What to produce: Output as a numbered list the entries in the part that opens with the line containing "This screenshot has width=710, height=618." and closes with the line containing "[x=272, y=402]", leaving out any blank lines.

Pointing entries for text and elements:

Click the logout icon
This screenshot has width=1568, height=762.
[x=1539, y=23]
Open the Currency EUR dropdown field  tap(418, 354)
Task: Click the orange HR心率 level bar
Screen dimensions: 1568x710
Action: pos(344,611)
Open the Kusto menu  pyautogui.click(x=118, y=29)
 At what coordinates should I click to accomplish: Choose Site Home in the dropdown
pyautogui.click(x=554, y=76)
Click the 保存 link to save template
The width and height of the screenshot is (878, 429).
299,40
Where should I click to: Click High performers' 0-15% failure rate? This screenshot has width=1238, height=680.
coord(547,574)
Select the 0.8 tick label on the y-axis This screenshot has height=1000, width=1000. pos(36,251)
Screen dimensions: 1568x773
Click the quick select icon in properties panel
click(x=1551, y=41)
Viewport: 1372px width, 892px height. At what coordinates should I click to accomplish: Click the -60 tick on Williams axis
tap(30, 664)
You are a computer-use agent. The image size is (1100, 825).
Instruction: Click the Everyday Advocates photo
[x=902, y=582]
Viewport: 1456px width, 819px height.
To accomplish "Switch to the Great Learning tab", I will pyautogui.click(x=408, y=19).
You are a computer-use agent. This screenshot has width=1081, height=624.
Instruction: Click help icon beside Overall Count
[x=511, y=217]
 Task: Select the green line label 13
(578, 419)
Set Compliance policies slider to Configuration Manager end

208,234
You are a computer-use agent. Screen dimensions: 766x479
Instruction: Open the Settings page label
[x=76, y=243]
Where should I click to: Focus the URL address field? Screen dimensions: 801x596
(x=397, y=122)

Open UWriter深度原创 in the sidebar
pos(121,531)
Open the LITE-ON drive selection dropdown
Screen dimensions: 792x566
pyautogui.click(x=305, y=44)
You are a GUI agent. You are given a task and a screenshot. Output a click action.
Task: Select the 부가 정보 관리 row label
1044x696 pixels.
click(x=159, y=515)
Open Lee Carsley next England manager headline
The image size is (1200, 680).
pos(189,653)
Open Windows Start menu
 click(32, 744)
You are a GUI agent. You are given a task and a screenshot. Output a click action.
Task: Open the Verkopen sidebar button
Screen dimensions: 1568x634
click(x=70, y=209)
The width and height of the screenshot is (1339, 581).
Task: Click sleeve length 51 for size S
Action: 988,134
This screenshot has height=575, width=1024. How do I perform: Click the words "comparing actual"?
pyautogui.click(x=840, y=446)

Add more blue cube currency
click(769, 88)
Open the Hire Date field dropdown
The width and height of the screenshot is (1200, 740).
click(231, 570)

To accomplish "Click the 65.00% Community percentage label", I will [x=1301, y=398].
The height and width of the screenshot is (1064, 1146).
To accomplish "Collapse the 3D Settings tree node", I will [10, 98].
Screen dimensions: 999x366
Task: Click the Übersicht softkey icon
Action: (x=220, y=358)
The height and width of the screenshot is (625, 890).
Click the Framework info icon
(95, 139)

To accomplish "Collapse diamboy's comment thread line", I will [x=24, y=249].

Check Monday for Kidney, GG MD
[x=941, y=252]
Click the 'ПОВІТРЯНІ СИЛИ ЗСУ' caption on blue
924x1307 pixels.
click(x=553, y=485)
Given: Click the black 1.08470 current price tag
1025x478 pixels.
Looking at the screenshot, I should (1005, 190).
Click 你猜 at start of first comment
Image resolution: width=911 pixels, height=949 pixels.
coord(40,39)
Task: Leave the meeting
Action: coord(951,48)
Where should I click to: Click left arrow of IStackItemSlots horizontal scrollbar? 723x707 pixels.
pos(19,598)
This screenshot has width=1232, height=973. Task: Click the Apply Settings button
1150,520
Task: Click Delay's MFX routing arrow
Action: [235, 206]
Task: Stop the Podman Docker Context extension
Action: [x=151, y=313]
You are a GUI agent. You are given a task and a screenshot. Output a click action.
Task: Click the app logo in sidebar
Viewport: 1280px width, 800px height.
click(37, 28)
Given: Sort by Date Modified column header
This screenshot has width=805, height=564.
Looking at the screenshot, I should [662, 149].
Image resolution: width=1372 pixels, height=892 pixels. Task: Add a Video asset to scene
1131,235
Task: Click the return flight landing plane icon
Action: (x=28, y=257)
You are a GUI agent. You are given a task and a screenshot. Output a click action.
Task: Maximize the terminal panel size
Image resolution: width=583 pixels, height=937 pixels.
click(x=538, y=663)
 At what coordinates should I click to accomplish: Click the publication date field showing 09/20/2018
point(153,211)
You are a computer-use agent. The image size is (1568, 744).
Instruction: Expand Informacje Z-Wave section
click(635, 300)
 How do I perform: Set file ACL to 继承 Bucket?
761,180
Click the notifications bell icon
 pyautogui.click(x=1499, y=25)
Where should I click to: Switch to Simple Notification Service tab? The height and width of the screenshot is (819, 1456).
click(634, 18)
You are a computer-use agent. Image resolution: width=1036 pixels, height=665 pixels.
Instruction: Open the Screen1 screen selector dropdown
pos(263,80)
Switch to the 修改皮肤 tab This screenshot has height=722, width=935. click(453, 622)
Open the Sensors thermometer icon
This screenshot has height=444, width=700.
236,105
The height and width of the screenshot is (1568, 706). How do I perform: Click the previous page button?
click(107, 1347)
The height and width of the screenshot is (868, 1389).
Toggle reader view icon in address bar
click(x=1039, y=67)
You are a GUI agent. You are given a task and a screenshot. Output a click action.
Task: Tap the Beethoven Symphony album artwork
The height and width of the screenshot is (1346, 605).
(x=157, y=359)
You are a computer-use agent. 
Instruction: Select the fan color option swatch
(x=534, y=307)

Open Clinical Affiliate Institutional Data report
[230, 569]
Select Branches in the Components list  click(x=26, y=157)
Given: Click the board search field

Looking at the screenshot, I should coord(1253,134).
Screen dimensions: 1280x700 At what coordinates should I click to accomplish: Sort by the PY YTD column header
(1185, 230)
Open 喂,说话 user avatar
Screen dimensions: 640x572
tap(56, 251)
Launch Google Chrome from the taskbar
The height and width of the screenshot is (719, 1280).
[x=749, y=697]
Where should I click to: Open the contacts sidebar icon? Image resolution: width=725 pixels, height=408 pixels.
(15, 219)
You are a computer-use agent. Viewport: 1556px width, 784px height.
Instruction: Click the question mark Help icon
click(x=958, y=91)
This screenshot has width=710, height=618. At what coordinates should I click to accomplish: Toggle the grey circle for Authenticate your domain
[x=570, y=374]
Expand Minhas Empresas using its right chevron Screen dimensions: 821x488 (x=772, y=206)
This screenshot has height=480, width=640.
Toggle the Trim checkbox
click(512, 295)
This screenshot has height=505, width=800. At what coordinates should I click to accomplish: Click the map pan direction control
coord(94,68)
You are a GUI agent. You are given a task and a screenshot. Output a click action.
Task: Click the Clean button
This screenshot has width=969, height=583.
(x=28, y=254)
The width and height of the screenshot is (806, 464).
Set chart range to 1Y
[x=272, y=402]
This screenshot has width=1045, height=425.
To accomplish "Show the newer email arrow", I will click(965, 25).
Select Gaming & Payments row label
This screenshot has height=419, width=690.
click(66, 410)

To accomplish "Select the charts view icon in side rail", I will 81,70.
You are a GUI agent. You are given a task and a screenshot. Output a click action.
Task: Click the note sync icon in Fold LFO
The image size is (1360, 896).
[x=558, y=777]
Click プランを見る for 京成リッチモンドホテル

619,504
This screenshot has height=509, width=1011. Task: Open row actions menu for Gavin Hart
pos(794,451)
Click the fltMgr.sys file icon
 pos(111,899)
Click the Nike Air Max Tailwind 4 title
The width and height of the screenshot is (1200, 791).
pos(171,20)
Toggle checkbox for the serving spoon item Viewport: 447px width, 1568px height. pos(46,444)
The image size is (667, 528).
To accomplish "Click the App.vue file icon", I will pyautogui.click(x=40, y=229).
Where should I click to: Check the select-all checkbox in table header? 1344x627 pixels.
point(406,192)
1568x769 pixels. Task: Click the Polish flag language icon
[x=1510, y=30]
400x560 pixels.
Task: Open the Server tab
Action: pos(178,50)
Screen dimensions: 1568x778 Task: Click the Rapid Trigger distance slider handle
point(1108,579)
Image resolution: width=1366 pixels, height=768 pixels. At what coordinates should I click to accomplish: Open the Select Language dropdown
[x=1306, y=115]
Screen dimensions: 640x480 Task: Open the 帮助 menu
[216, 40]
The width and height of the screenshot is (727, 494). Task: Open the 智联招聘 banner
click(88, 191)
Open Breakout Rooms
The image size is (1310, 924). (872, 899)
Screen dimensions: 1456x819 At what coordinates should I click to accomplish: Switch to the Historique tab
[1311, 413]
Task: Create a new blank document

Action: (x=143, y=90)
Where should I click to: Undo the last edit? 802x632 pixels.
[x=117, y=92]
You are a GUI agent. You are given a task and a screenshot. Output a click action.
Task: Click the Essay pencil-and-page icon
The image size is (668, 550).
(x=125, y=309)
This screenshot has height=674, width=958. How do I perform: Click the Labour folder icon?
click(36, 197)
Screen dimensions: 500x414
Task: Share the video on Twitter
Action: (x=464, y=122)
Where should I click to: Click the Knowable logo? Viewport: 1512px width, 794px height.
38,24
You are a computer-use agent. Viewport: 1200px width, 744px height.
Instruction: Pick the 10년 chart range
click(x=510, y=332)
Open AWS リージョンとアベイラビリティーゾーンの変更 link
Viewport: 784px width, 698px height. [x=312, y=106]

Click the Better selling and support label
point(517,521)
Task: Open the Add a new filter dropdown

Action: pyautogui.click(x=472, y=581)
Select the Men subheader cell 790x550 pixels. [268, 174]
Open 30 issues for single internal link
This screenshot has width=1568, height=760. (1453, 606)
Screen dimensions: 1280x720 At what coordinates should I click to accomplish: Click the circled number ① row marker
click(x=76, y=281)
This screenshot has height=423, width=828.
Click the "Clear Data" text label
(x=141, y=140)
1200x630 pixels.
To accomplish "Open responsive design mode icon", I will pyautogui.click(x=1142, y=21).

Result of the exercise:
1. This screenshot has width=710, height=618. At what coordinates should I click to accomplish: Toggle the grey circle for Authenticate your domain
2. [x=570, y=374]
3. Expand Minhas Empresas using its right chevron Screen dimensions: 821x488 (x=772, y=206)
4. This screenshot has height=480, width=640.
5. Toggle the Trim checkbox
6. click(512, 295)
7. This screenshot has height=505, width=800. At what coordinates should I click to accomplish: Click the map pan direction control
8. coord(94,68)
9. You are a GUI agent. You are given a task and a screenshot. Output a click action.
10. Task: Click the Clean button
11. This screenshot has width=969, height=583.
12. (x=28, y=254)
13. The width and height of the screenshot is (806, 464).
14. Set chart range to 1Y
15. [x=272, y=402]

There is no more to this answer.